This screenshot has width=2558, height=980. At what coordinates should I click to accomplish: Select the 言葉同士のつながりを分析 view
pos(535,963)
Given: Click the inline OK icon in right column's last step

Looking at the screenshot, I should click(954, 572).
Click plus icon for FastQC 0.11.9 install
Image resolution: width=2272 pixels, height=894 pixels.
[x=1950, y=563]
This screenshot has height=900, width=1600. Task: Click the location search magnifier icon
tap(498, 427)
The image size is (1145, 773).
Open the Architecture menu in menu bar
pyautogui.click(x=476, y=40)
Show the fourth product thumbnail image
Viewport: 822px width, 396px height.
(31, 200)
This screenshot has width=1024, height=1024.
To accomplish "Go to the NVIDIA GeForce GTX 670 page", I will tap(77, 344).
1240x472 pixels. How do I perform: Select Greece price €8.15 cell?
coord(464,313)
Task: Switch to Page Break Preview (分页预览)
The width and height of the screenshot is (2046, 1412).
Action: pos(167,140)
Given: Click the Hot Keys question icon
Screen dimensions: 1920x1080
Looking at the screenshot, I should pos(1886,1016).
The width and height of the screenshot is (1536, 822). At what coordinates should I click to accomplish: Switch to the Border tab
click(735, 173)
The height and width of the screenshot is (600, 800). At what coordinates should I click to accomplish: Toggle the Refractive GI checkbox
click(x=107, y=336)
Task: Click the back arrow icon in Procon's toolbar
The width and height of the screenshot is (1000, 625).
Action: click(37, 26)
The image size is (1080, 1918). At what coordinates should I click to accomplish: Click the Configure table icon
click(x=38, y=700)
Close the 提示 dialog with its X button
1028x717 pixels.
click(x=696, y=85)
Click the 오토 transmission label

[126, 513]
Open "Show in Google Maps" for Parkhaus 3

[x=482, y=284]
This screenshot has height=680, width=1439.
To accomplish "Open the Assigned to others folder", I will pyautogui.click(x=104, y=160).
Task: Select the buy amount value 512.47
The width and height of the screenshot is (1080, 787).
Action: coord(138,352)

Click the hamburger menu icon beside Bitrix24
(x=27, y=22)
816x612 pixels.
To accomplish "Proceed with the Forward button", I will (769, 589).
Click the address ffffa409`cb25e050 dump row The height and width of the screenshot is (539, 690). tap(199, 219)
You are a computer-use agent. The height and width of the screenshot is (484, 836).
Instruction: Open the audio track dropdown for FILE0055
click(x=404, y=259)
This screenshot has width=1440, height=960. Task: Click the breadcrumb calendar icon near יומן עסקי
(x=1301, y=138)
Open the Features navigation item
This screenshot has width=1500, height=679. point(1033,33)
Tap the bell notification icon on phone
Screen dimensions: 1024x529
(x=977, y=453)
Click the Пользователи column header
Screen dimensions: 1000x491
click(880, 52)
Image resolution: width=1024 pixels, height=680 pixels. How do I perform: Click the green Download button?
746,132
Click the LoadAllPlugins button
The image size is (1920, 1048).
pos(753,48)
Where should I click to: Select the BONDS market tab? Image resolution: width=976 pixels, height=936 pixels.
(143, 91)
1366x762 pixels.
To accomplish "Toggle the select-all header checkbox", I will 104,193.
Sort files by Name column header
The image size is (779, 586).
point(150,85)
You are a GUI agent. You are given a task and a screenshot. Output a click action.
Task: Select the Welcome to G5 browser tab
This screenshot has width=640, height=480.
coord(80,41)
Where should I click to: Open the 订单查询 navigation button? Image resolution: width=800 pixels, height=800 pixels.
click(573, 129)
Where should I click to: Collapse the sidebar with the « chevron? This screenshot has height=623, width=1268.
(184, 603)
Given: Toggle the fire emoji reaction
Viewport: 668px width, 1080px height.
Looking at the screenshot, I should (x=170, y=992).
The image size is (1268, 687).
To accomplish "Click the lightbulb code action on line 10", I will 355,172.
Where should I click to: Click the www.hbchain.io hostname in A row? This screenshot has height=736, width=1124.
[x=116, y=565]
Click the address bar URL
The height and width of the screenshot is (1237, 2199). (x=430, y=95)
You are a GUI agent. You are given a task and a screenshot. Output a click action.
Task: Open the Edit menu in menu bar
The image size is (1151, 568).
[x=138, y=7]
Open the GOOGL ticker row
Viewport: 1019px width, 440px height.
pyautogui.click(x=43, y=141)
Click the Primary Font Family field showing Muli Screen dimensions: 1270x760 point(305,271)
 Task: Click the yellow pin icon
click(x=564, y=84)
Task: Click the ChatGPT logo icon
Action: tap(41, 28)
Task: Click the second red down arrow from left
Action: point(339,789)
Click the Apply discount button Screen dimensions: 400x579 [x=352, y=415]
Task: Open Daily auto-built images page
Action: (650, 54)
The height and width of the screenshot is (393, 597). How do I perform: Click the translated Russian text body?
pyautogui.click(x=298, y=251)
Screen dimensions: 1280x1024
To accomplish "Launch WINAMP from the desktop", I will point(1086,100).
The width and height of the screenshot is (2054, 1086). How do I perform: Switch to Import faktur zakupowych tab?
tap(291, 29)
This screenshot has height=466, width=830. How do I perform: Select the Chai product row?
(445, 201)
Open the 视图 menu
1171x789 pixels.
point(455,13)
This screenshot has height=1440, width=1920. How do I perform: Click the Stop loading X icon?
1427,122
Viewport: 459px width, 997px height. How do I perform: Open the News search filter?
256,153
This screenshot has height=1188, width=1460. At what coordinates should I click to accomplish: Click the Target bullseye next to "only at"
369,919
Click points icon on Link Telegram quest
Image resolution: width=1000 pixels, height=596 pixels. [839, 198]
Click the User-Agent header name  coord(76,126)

- Problem requirements -
Copy out the rows above word for word, starting at the line that contains "This screenshot has width=1440, height=960." and ending with the line that contains "(x=977, y=453)".

- Problem solution -
This screenshot has width=1440, height=960. Task: Click the breadcrumb calendar icon near יומן עסקי
(x=1301, y=138)
Open the Features navigation item
This screenshot has width=1500, height=679. point(1033,33)
Tap the bell notification icon on phone
Screen dimensions: 1024x529
(x=977, y=453)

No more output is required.